O autor afirma que vai torcer para a vitória do filme no Oscar “como se fosse Copa do Mundo”. Não simplesmente porque ele tem um sentimento nacionalista e quer ver uma produção brasileira vencer pela primeira vez o prêmio, mas por motivos políticos:
“Mas o fato é que a ousadia da produção de Walter Salles em contar uma passagem tão importante da história recente brasileira e, ainda por cima, realizar as gravações poucos meses depois de os ratos tentarem sair dos esgotos no 8 de janeiro, é digna, sim, de uma torcida animada e esperançosa como nós, brasileiros, fazemos a cada quatro anos.”
Deixemos, portanto, a questão artística de lado. Não vamos entrar no mérito da importância do filme em si, menos ainda do Oscar, um prêmio controlado pelas grandes corporações da indústria cinematográfica. Falemos de política.
É possível falar de ousadia de Walter Salles? Aqui, é a primeira confusão do autor. Não é tão difícil ter “ousadia” quando se tem o apoio e o financiamento de grandes capitalistas como a Rede Globo e o próprio banco Itaú, da família de Salles. Não se trata, portanto, de ousadia, mas de interesses específicos desses capitalistas na atual situação política, sobre a qual falaremos adiante.
Falar da ditadura militar, denunciar o crime cometido contra o deputado Rubens Paiva, apenas um de tantos crimes cometidos pela ditadura, todos apoiados pela própria Globo e pelos banqueiros do Itaú, pode ter alguma importância. O capitalismo é contraditório e às vezes, quando um setor do capitalismo decide atacar outro, o povo pode sair beneficiado. Mas não exageremos! Não dá para deixar de registrar o cinismo tanto da Globo quanto do Itaú, apoiadores da ditadura que agora querem aparecer como democratas que não são.

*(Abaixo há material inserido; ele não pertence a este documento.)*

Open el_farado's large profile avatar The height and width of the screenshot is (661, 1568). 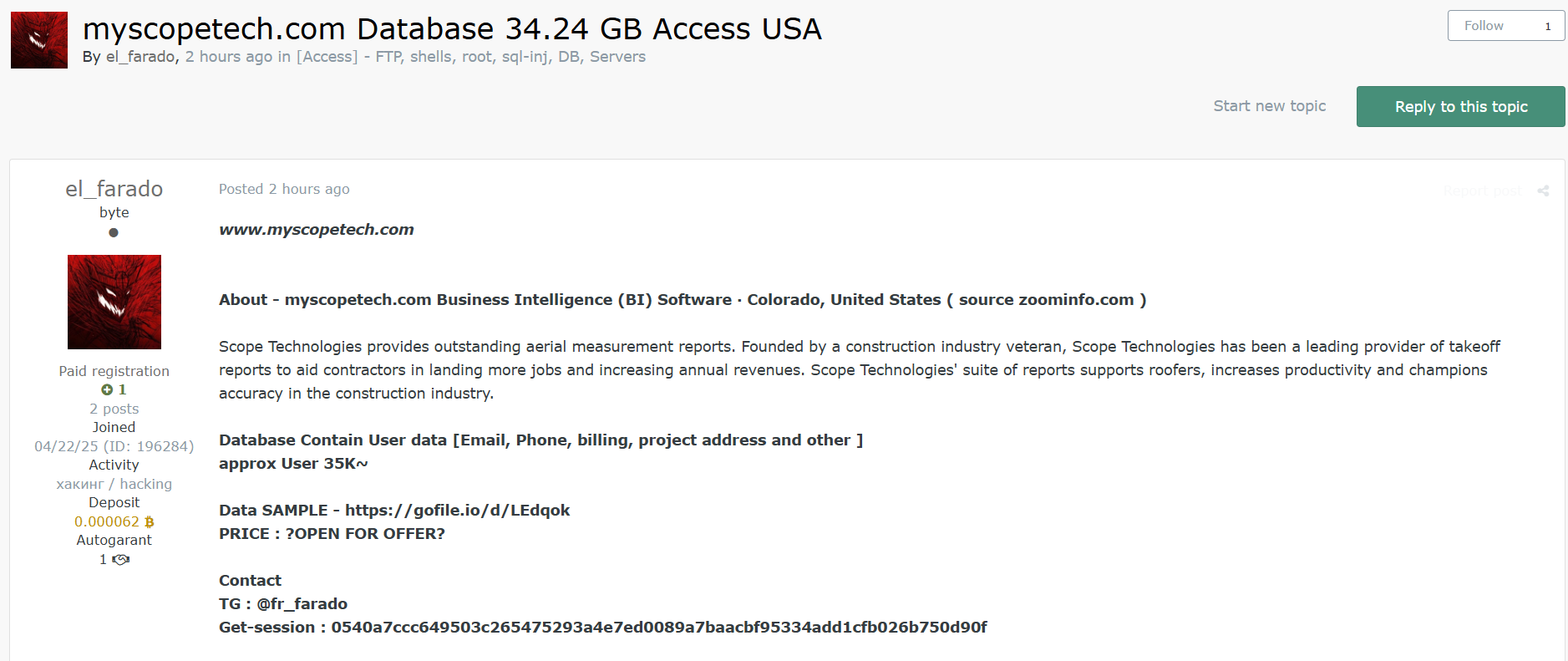(x=114, y=302)
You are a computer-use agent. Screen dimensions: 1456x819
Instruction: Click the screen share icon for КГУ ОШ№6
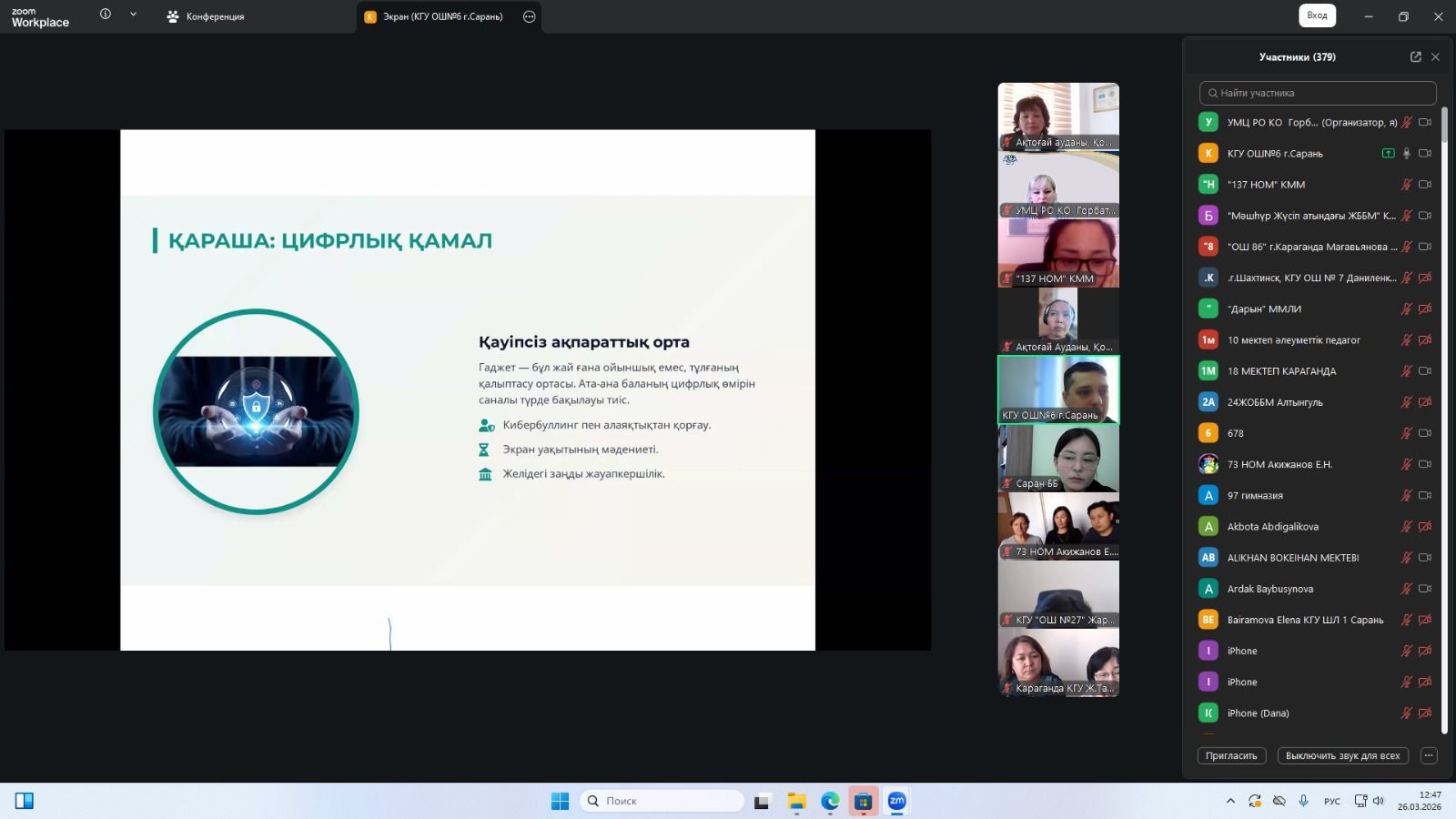point(1388,154)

“Por isso, a minha torcida hoje é pela vitória — em uma, duas ou até nas três categorias para as quais foi indicado Ainda Estou Aqui. O filme já cumpriu uma tarefa importante ao conquistar recordes de bilheteria e proporcionar o debate sobre a ditadura militar em uma escala que não me recordo de ter acontecido antes. Mas, com a vitória, o debate, com certeza, vai se espraiar e alcançar mais corações e mentes, contribuindo para que o Brasil não permita que os crimes cometidos pelos governos militares contra a democracia e o povo brasileiro caiam no esquecimento. O filme já é um sucesso pelo que fez.”
Mas sem entrar no mérito de até que ponto um filme sobre a ditadura pode servir para despertar aqueles que o assistem sobre os horrores daquele regime, o que certamente não dá para fazer é transportar o filme para o mundo real como se ele fosse capaz de mudar a política atual, isso já é extrapolar demais o efeito de uma obra artística, seja ela qual for.
O autor se ilude, acredita que o filme pode ser capaz de frear os militares. Isso não é verdade em nenhum sentido. Primeiro porque os militares golpistas, aqueles que têm reais condições de dar um golpe, herdeiros do golpe de 64, estes são aliados da Globo e do Itaú. Tudo não passa, aqui, de pura propaganda de ocasião desse setor da burguesia contra o bolsonarismo, outro setor da burguesia. Estamos diante da luta daqueles que efetivamente deram o golpe que assassinou Rubens Paiva e aqueles que “apenas” fazem propaganda desse golpe hoje.
Em segundo lugar, porque um golpe só pode ser freado com luta política real, não com subterfúgios, não com filme e menos ainda se aliando aos que sempre deram o golpe no País.
A esquerda não deveria cair nesse conto. Méritos do filme à parte, discussão que não é o objetivo desse artigo, se aliar aos que deram o golpe de 64 – e de 2016 também – não é a maneira de derrotar os que falam em golpe hoje.